Transcription latency is how long it takes to produce the final transcript after the user stops speaking. Anam manages the transcription pipeline, so this stage is normally well under half a second. If it is amber or red:
  • Review your voice detection settings. A high endOfSpeechSensitivity can delay the point at which Anam decides the user has finished speaking.
  • Check whether the affected sessions come from users on poor network connections; delayed or dropped audio extends transcription time.
  • If it stays red across many sessions with default settings, contact your Anam representative or support — this stage is Anam-managed.

LLM first output

LLM first output is the time from transcript completion to the first token from the language model. This is usually the largest and most controllable stage. If it is amber or red:
  • Choose a faster model. Larger models take longer to produce their first token. See available LLMs for the options and their trade-offs.
  • Shorten your system prompt. Very long prompts increase time to first token. The prompting guide covers how to keep prompts effective and compact.
  • If you use a custom LLM, host it close to Anam’s infrastructure, make sure streaming is enabled, and measure your endpoint’s own time to first token — Anam can only be as fast as your server. See custom LLMs.
  • Review knowledge and tools.
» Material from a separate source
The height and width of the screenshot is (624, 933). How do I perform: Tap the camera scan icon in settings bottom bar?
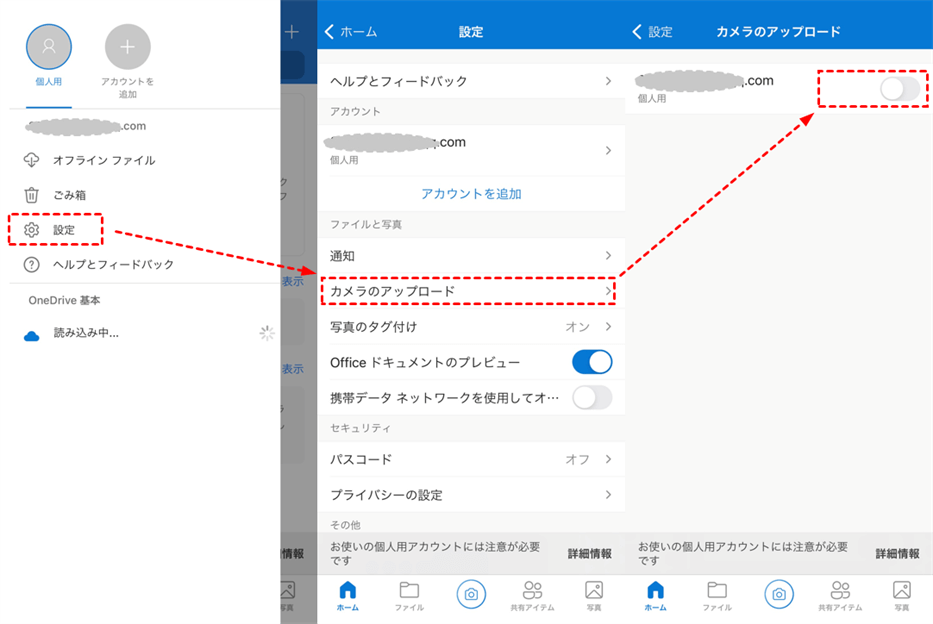click(471, 594)
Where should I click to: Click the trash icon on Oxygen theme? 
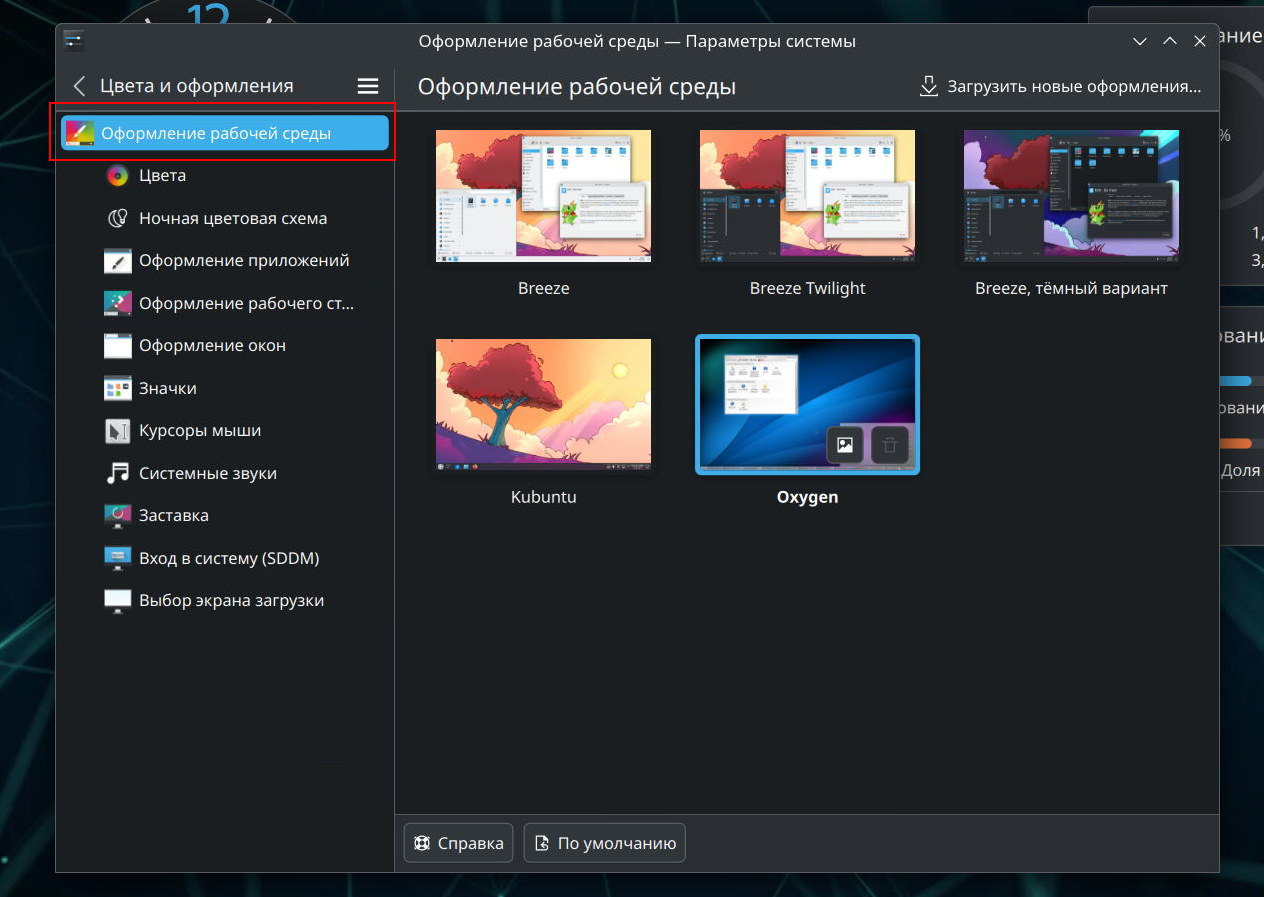pos(890,445)
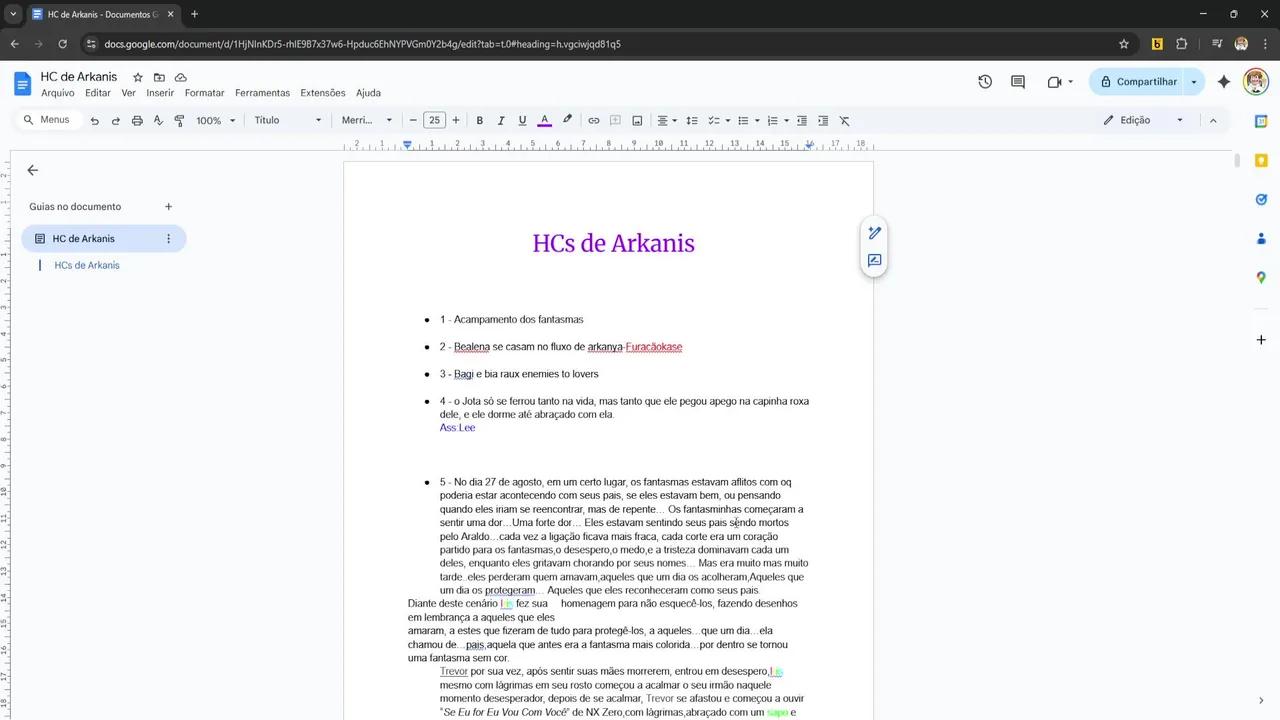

Knowledge retrieval and tool calls run during the response and add to the delay on turns that use them. Check the tool call timings on the session endpoint to see how long each call took.

TTS first audio

TTS first audio is the time from the start of speech generation to the persona actually speaking. This stage is tightly managed by Anam and sits around half a second for almost all production sessions. If it is amber or red:
  • Try a different voice. Some voices and voice providers generate the first audio chunk faster than others; see voice configuration.
  • If it stays red across voices, contact your Anam representative or support — this stage is Anam-managed.

Digging deeper

  • Aggregate analytics endpoint — the same percentiles as the Performance card, filterable by persona, API key, client label, and session type, including the slowest individual turns in the period.
  • Per-session analytics endpoint — per-turn timing for one session, so you can see exactly which stage was slow on which turn.